Von Saudi-Arabien nach Aleppo

Die YPJ-Kommandantin Şiraz Nidal kam ursprünglich mit einem ganz anderen Ziel nach Syrien: 2018 reiste sie von Saudi-Arabien nach Aleppo, um eine Krankenpflege-Ausbildung und ein Medizinstudium zu absolvieren. In dieser Zeit begann sie, sich intensiv mit den Ideen der Rojava-Revolution zu beschäftigen und erzählt heute, wie Bücher und Recherchen ihr Weltbild prägten: „Ich habe viel gelesen und bin durch diese Studien auf die Gedanken der Rojava-Revolution gestoßen. Diese Ideale haben mich tief beeindruckt und mich dazu gebracht, mein eigenes Leben und den Sinn von Freiheit zu hinterfragen.“ Der Wunsch, ein Leben zu führen, das nicht nur sich selbst, sondern auch der Gesellschaft etwas gibt, führte sie schließlich dazu, 2020 den Schritt in die Reihen der YPJ zu wagen.

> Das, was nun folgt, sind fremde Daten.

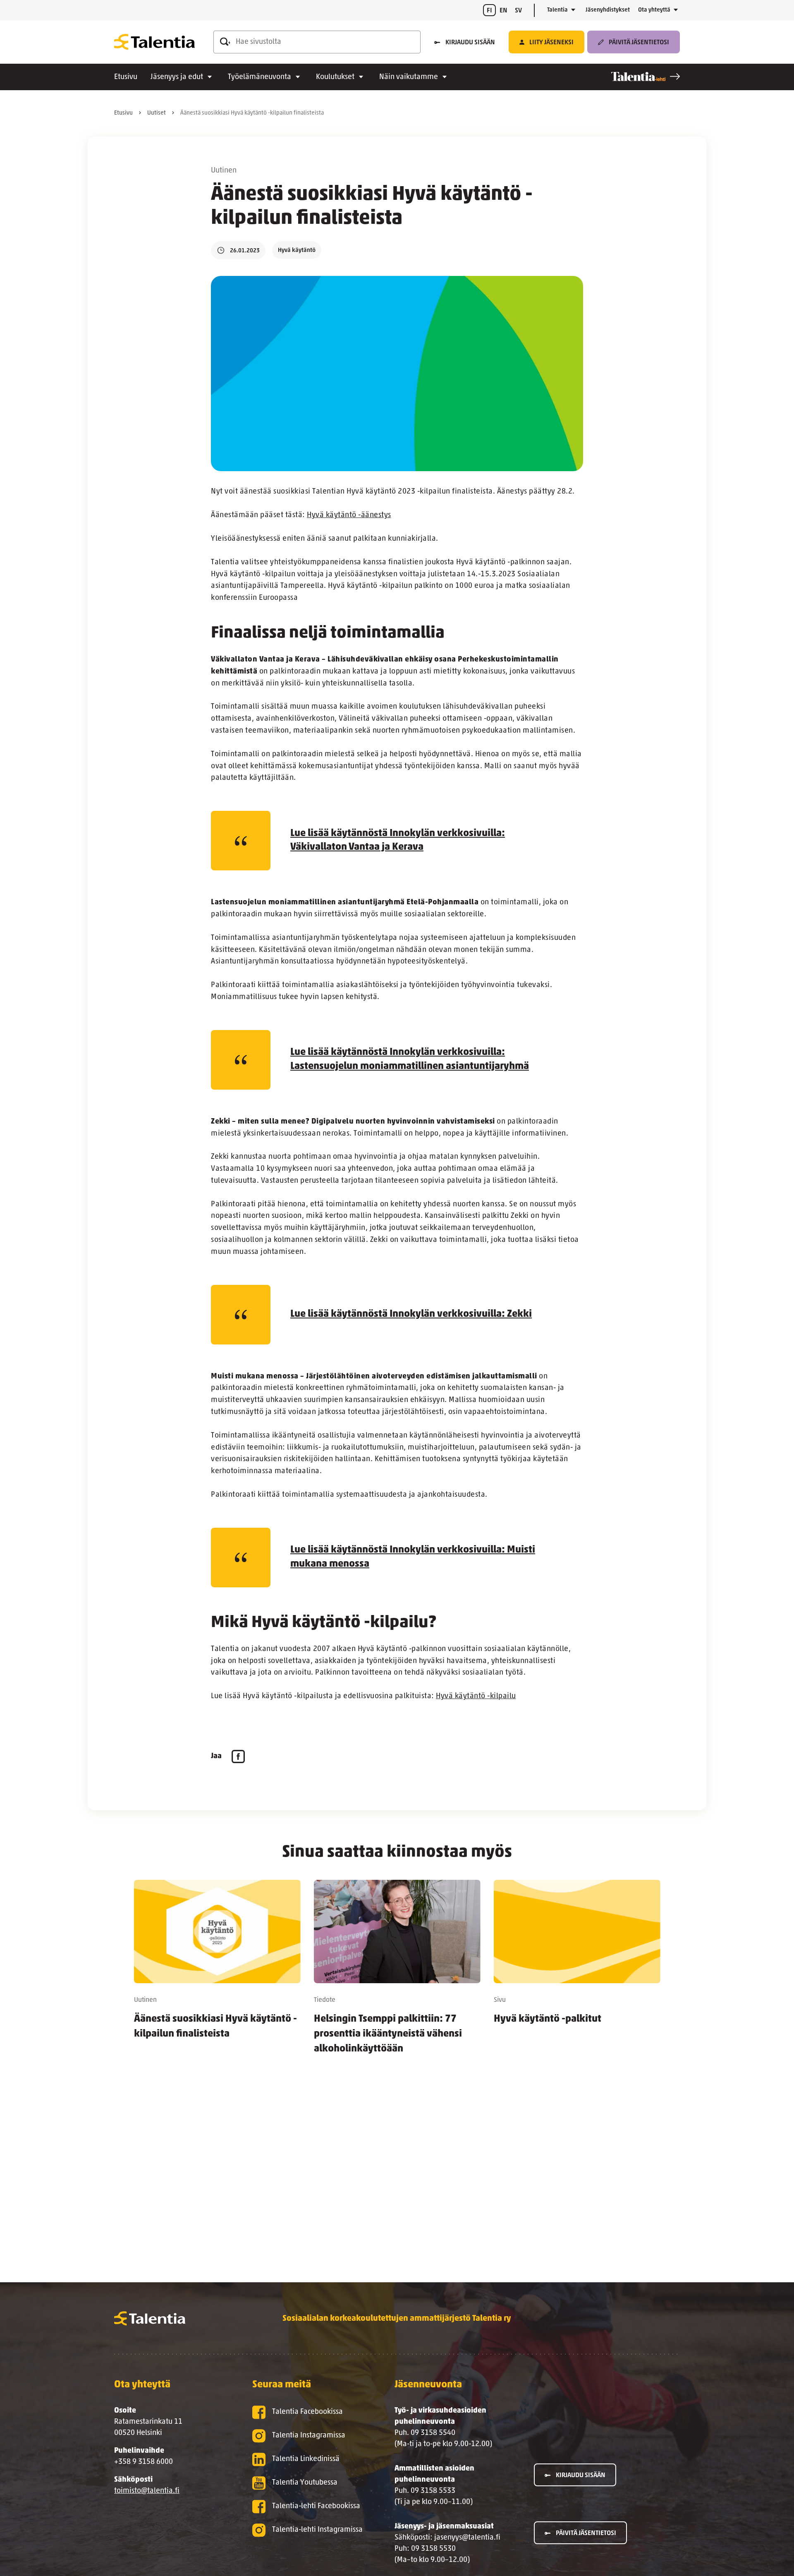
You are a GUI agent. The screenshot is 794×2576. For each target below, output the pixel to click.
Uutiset (156, 113)
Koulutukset (335, 77)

Von einer angehenden Ärztin zur Widerstandskämpferin

Obwohl ihre Ausbildung nicht abgeschlossen war, fühlte sich Şiraz Nidal verpflichtet, aktiv gegen die anhaltenden Angriffe des türkischen Staates und seiner Milizen in Nord- und Ostsyrien vorzugehen: „Als ich mich 2020 entschloss der YPJ beizutreten, war uns allen klar, dass wir uns einer ständigen Bedrohungslage stellen. Die Vorbereitungen auf die Invasionen hatten damals schon begonnen. Dass wir heute standhalten können, ist das Resultat dieser organisierten Anstrengungen.“
So änderte sich ihr Leben von einer angehenden Ärztin hin zu einer Widerstandskämpferin, die inzwischen eine Kommandofunktion in den Reihen der YPJ übernommen hat.

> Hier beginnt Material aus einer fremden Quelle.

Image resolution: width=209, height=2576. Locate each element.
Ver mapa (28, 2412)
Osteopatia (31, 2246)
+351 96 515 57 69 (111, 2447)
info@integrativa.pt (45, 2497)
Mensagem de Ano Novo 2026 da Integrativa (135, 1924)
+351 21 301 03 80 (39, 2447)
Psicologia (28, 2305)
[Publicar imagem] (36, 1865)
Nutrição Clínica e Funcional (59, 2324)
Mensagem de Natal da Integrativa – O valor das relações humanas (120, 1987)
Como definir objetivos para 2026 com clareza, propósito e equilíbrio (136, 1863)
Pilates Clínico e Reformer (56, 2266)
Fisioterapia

„Wir haben ein Ziel – sie nur Zerstörung und Raub“

Şiraz Nidal beschreibt ihre Motivation im Kampf sehr deutlich: Die YPJ stehe für Freiheit, Verteidigung und den Aufbau eines friedlichen Zusammenlebens. Demgegenüber sieht sie die türkischen Angriffe als unrechtmäßige, destruktive Aggression: „Wir kämpfen für eine gerechte Sache und haben klare Ziele. Die türkische Armee und ihre Milizen hingegen greifen unsere Heimat nur mit Zerstörung und Plünderung an. Indem sie ihre Luftangriffe noch mehr intensivieren, zeigen sie ihre faschistische, völkermörderische und terroristische Mentalität.“
Durch die jüngsten Angriffe habe sie diese „verblendete Kriegsführung“ des türkischen Staates noch deutlicher erkannt und wünscht sich, dass die Weltgemeinschaft die Besatzungs- und Vernichtungspolitik der Türkei nicht länger übersieht.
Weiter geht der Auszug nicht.